Pas de commandes ni d’instrumentations, nul besoin de porter un casque: selon la marque de Munich, la moto de 2030 sera si sûre que les équipements protecteurs seront superflus. Les informations, par exemple la navigation routière, seront projetées sur le verre des lunettes spéciales que portera le ou la pilote. Sa tenue sera plus élégante que les lourds accoutrements actuels. Et elle sera communicante, vibrant et clignotant par exemple lors d’un changement de direction.
Autant de paris pris sur l’avenir, à la réalisation hypothétique. Stephan Schaller, le patron de BMW Motorrad, concède que la vraie moto de 2030 ne ressemblera pas à cette étude effilée en fibres de carbone: «Mais on devrait retrouver quelques-unes de ses idées. Surtout en ce qui concerne la sécurité, notre objectif numéro un.

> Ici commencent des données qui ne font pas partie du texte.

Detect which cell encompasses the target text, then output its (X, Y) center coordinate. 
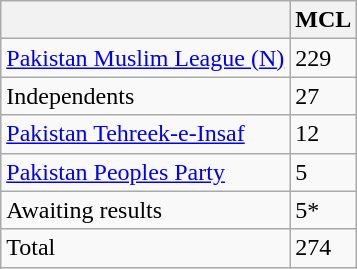
MCL (324, 20)
5 (324, 172)
229 (324, 58)
Total (146, 248)
27 (324, 96)
Independents (146, 96)
Pakistan Muslim League (N) (146, 58)
12 (324, 134)
Pakistan Peoples Party (146, 172)
274 (324, 248)
5* (324, 210)
Awaiting results (146, 210)
Pakistan Tehreek-e-Insaf (146, 134)
Return [x, y] of the center of cell containing provided text 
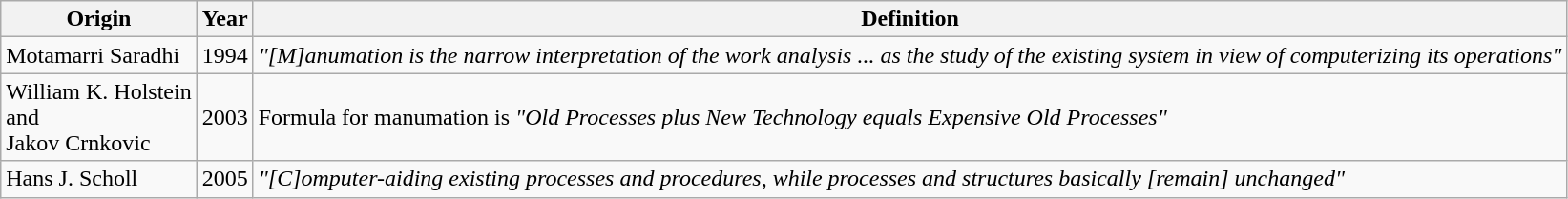
2005 [225, 179]
"[M]anumation is the narrow interpretation of the work analysis ... as the study of the existing system in view of computerizing its operations" [910, 55]
"[C]omputer-aiding existing processes and procedures, while processes and structures basically [remain] unchanged" [910, 179]
Motamarri Saradhi [99, 55]
2003 [225, 117]
Definition [910, 19]
Year [225, 19]
Origin [99, 19]
1994 [225, 55]
Formula for manumation is "Old Processes plus New Technology equals Expensive Old Processes" [910, 117]
William K. Holstein and Jakov Crnkovic [99, 117]
Hans J. Scholl [99, 179]
For the text-containing cell, return its midpoint in [x, y] coordinate format. 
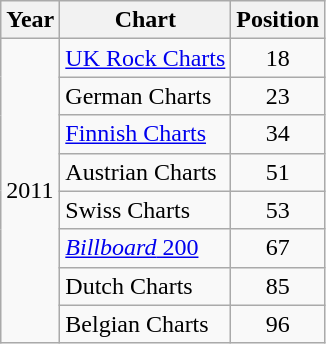
Belgian Charts [146, 324]
53 [278, 210]
18 [278, 58]
23 [278, 96]
34 [278, 134]
UK Rock Charts [146, 58]
Austrian Charts [146, 172]
Billboard 200 [146, 248]
Position [278, 20]
67 [278, 248]
96 [278, 324]
Chart [146, 20]
51 [278, 172]
Dutch Charts [146, 286]
German Charts [146, 96]
Year [30, 20]
Finnish Charts [146, 134]
2011 [30, 191]
Swiss Charts [146, 210]
85 [278, 286]
Provide the [X, Y] coordinate of the cell's center where the given text is located.  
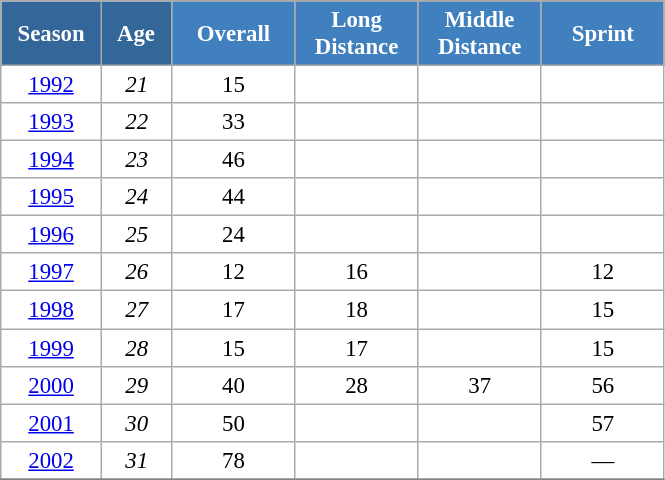
1995 [52, 197]
Season [52, 34]
Sprint [602, 34]
37 [480, 385]
2002 [52, 460]
1998 [52, 310]
1992 [52, 85]
26 [136, 273]
56 [602, 385]
33 [234, 122]
22 [136, 122]
2001 [52, 423]
57 [602, 423]
2000 [52, 385]
21 [136, 85]
1999 [52, 348]
44 [234, 197]
29 [136, 385]
1996 [52, 235]
Middle Distance [480, 34]
23 [136, 160]
16 [356, 273]
25 [136, 235]
1994 [52, 160]
78 [234, 460]
Long Distance [356, 34]
40 [234, 385]
— [602, 460]
50 [234, 423]
1993 [52, 122]
18 [356, 310]
27 [136, 310]
46 [234, 160]
30 [136, 423]
Overall [234, 34]
Age [136, 34]
31 [136, 460]
1997 [52, 273]
Locate the cell with the specified text and output its [x, y] center coordinate. 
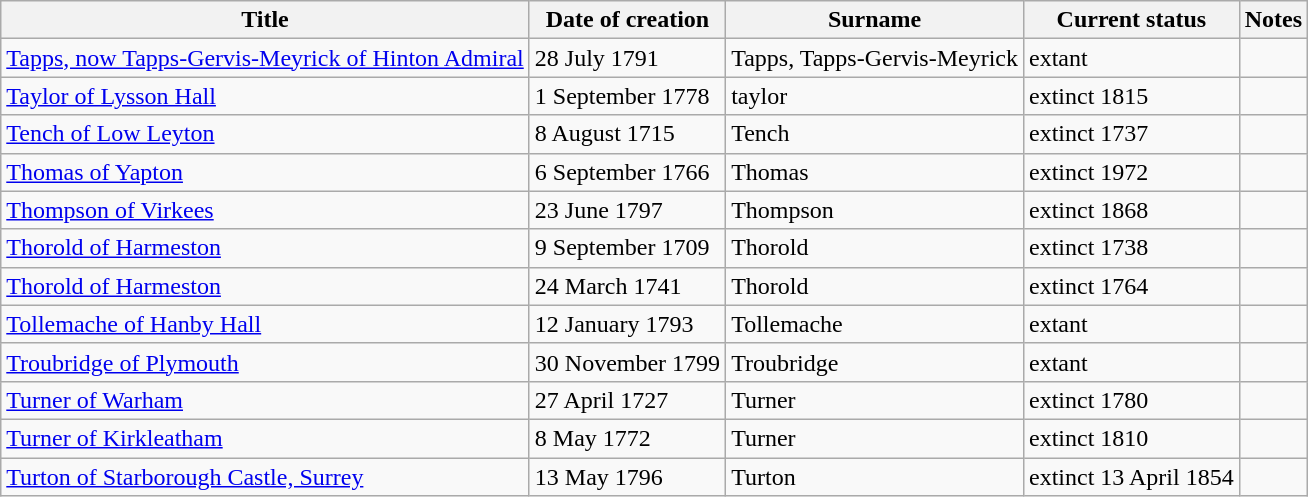
Date of creation [627, 20]
Turton of Starborough Castle, Surrey [266, 477]
extinct 1780 [1131, 400]
Notes [1273, 20]
1 September 1778 [627, 96]
13 May 1796 [627, 477]
extinct 1738 [1131, 248]
Troubridge [875, 362]
Turner of Kirkleatham [266, 438]
8 May 1772 [627, 438]
8 August 1715 [627, 134]
Current status [1131, 20]
12 January 1793 [627, 324]
30 November 1799 [627, 362]
extinct 1868 [1131, 210]
Taylor of Lysson Hall [266, 96]
Tench [875, 134]
extinct 1972 [1131, 172]
extinct 1810 [1131, 438]
Tollemache [875, 324]
Turton [875, 477]
6 September 1766 [627, 172]
Thompson [875, 210]
Turner of Warham [266, 400]
Tapps, now Tapps-Gervis-Meyrick of Hinton Admiral [266, 58]
extinct 1764 [1131, 286]
27 April 1727 [627, 400]
Tench of Low Leyton [266, 134]
Title [266, 20]
9 September 1709 [627, 248]
extinct 1815 [1131, 96]
extinct 13 April 1854 [1131, 477]
24 March 1741 [627, 286]
23 June 1797 [627, 210]
Thomas of Yapton [266, 172]
Tollemache of Hanby Hall [266, 324]
Thomas [875, 172]
Surname [875, 20]
28 July 1791 [627, 58]
taylor [875, 96]
Tapps, Tapps-Gervis-Meyrick [875, 58]
Thompson of Virkees [266, 210]
extinct 1737 [1131, 134]
Troubridge of Plymouth [266, 362]
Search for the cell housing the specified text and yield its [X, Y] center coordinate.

Produire à la fois des voitures et des motos facilite les transferts de technologies. Notre scooter est équipé d’un détecteur d’angle mort et notre routière six cylindres peut d’elle-même appeler les secours en cas d’accident. La moto a longtemps eu un retard technologique par rapport à l’automobile, mais l’écart se réduit.»
Assez pour éliminer chutes et collisions? «La moitié des accidents de moto est provoquée par l’inattention de conducteurs automobiles, poursuit Stephan Schaller. La connectivité entre véhicules sera ici essentielle: elle permettra de prévenir ces dangers, en l’occurrence en prévenant un automobiliste de la proximité d’un deux-roues. Son introduction est une affaire de quelques petites années.»
La grande évasion
Reste l’esprit de la moto, machine conçue pour les échappées belles, ou «la dernière grande évasion», pour reprendre l’expression d’Edgar Heinrich. «Notre exercice d’anticipation pose la question de ce qu’est une moto, note le designer. Un instrument de liberté, bien sûr, mais aussi l’une des dernières expériences analogiques dans un environnement toujours plus numérique.
Les objets mécaniques vont devenir de plus en plus des objets de luxe. Solliciter les sens, libérer l’esprit, ne pas s’encombrer d’un casque ou d’habits rigides, voilà la moto de demain… En fait, c’est un retour à la pratique de la moto en 1923, la sécurité en plus.»